Как в советском фильме с участием Фаины Раневской: «Девочка, ты хочешь, чтобы тебе оторвали голову или поехать на дачу?» Я согласен, что нужно провести испытания с контролируемыми рисками, всех добровольцев проверить. Но это и есть фактически третья фаза клинических испытаний. Если сегодня людям не дать возможность привиться, они будут брать вакцину из-под полы, что наблюдают сейчас мои коллеги из института Гамалеи. Там стоит очередь из людей, которые хотят добровольно сделать эту вакцину.

— Но нашей вакциной от Эболы, кроме 2 тыс. гвинейских добровольцев, так и не вакцинировали.

— Это тоже проблема, здесь факторы околомедицинские, политические. Есть разные способы намекнуть, какую вакцину надо применить. Гамалеевская вакцина ничуть не хуже остальных.

— Что вы думаете о вакцине, которая разрабатывается Роспотребнадзором?

— Не могу точно сказать, она чем-то отличается, но это прекрасно, что будут разные вакцины: и наши, и иностранные. Чем больше вакцин, тем лучше. Мы все равно не уйдем от вакцинации.

— У вас в больнице как — врачи будут вакцинироваться?

— Это дело добровольное. У меня коллеги спрашивают, я отвечаю, что дело добровольное, но я бы рекомендовал. У нас на дворе 2020 год, не хочешь — не вакцинируйся, хочешь болеть — болей.

— Сколько у вас врачей в больнице переболело?

— Мне трудно сказать, переболели, но не поголовно, даже не половина.

— Смертельные исходы были?

— Среди врачей нет, но умерла одна медсестра.

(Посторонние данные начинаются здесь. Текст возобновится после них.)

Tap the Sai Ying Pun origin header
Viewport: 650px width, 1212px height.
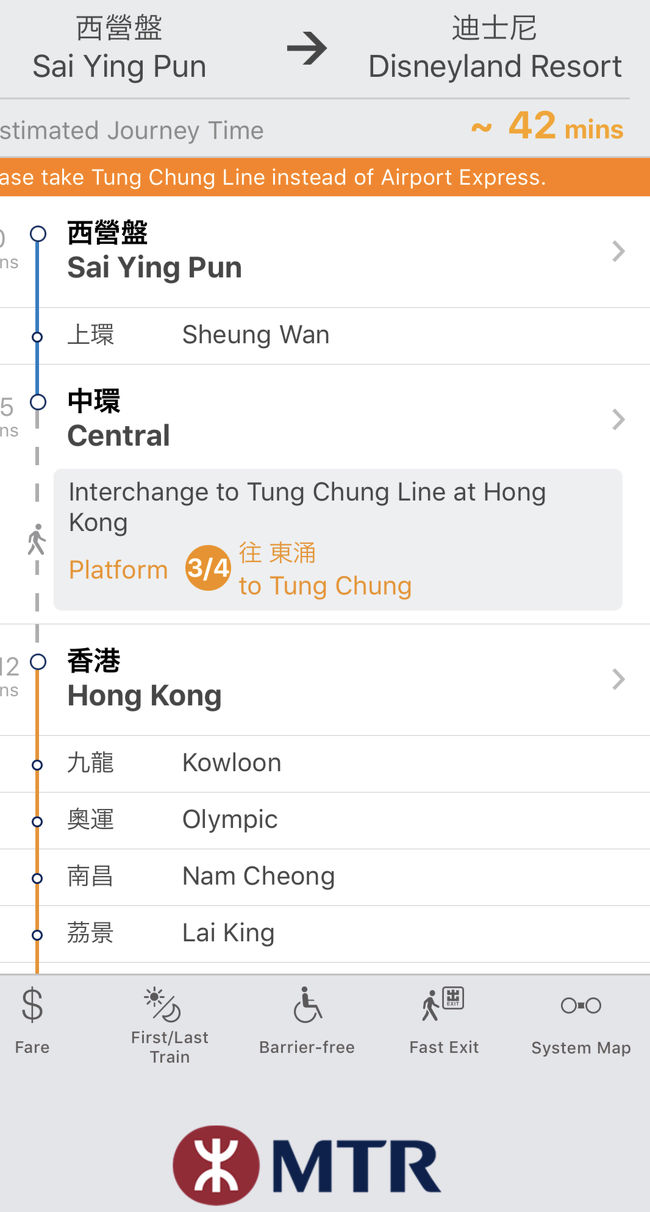pyautogui.click(x=119, y=48)
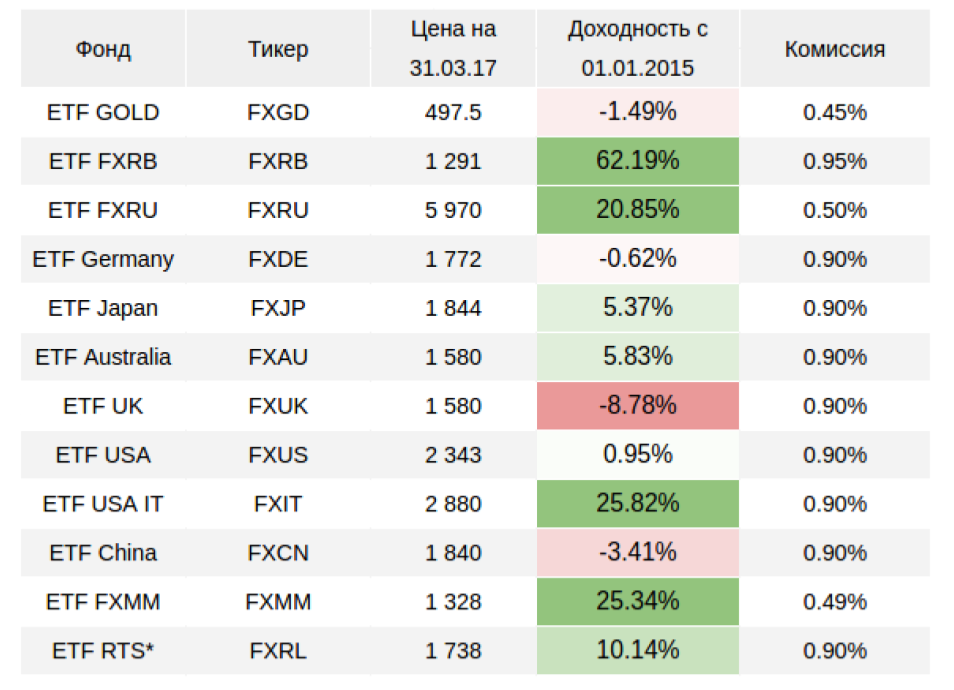Select the ETF Australia fund cell
The image size is (954, 690).
[103, 357]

— Что вы думаете о возможности второй раз заболеть коронавирусом? Недавно в России было объявлено, что у главы Тувы Шолбана Кара-оола коронавирус диагностирован во второй раз, а в Гонконге было доказано вторичное заболевание у пациента — он заболел другим штаммом.

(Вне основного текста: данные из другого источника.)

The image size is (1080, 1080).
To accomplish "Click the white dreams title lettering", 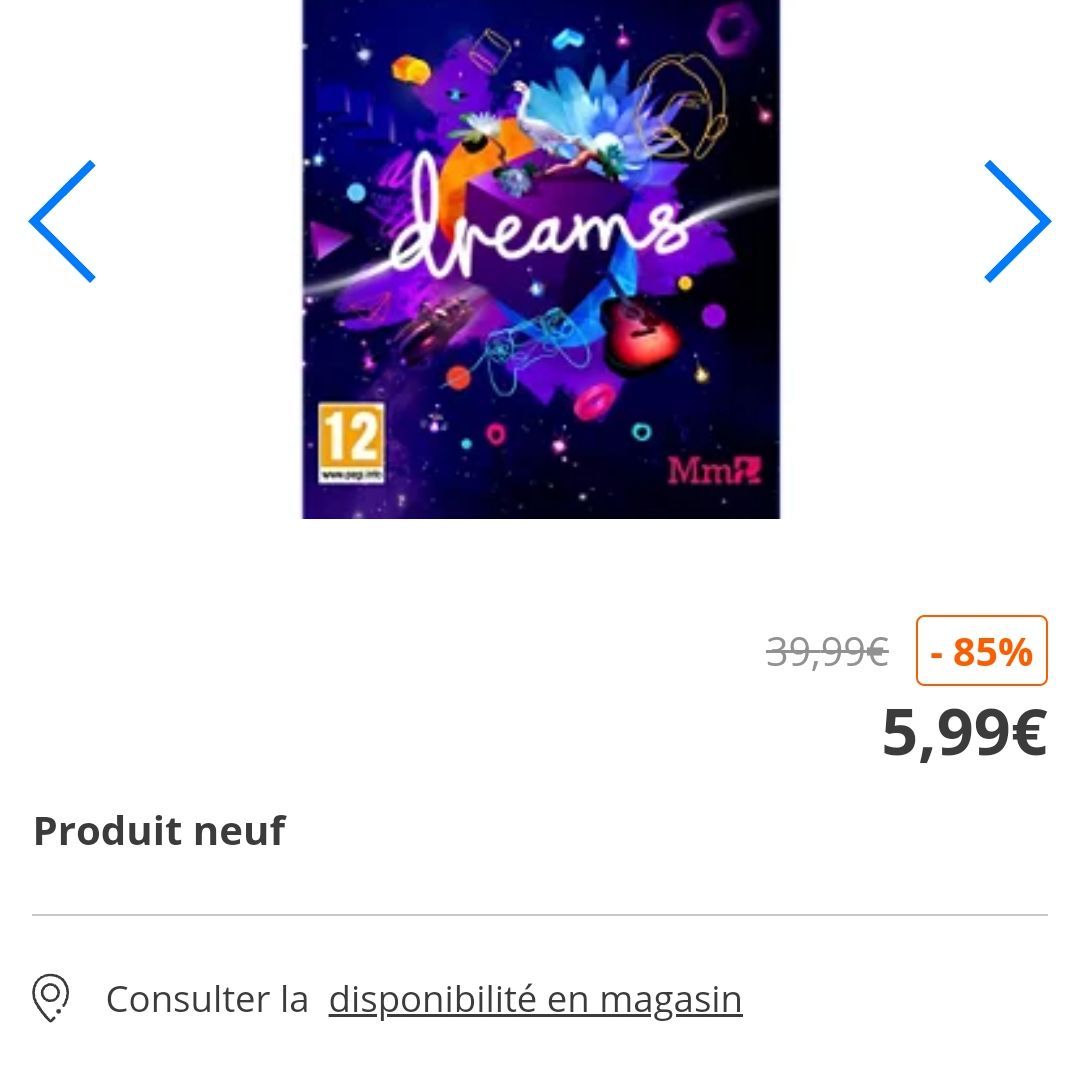I will [x=541, y=218].
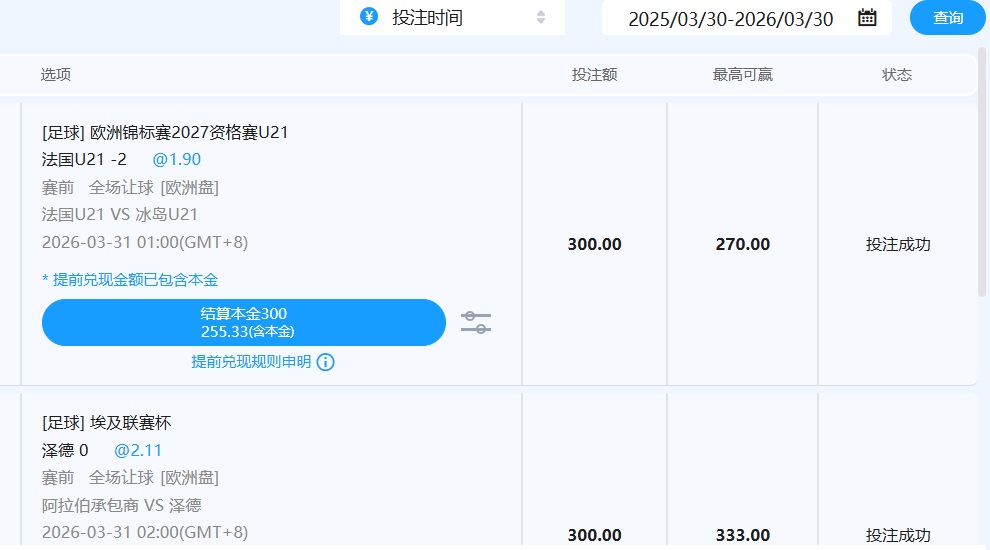Click the @1.90 odds for 法国U21
Screen dimensions: 990x550
pyautogui.click(x=176, y=159)
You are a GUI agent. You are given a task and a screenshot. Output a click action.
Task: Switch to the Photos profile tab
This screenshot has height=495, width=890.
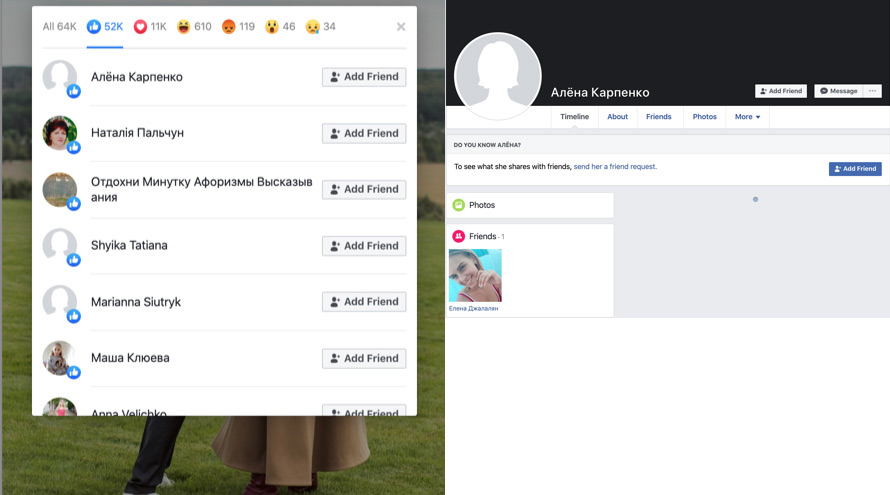(x=705, y=117)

— Я не видел результатов обследования этих пациентов. Что касается этих случаев, они могут быть связаны с активностью СМИ, журналистам же надо что-то свеженькое. Я думаю, это какие-то неточности диагностики. Во-первых, сейчас очень много артефактов, связанных с тем, что у людей находят иммуноглобулин М. Согласно медицинской логике, именно иммуноглобулин М — это ранний иммуноглобулин, который появляется у болеющего человека. И поэтому нахождение иммуноглобулина М трактуется как несомненный факт, что человек болен. Но на самом деле на рынке очень много тест-систем, иностранных в основном, которые делались впопыхах. И там диагностика коронавирусного иммуноглобулина М не отработана — он имеет перекрестную чувствительность с другими вирусами. Почему я говорю про иммуноглобулин М — сейчас сплошь и рядом есть люди, у которых месяцами выявляется иммуноглобулин М. А этого просто быть не может. Острая фаза не может так долго длиться. Вот вам одно из объяснений статей о повторном заражении.

Я не исключаю на 100%, что человек может быть подвержен повторному заражению.

Например, если он в глубокой иммуносупрессии, то у него вообще персистировать может вирус. Это можно предположить, например, у тяжелобольного человека, например, с гематологическим заболеванием. Но в целом вирус исчезает из организма за 28 дней, поэтому в рассматриваемых случаях либо первичная диагностика была неточной, либо была неточна вторичная диагностика.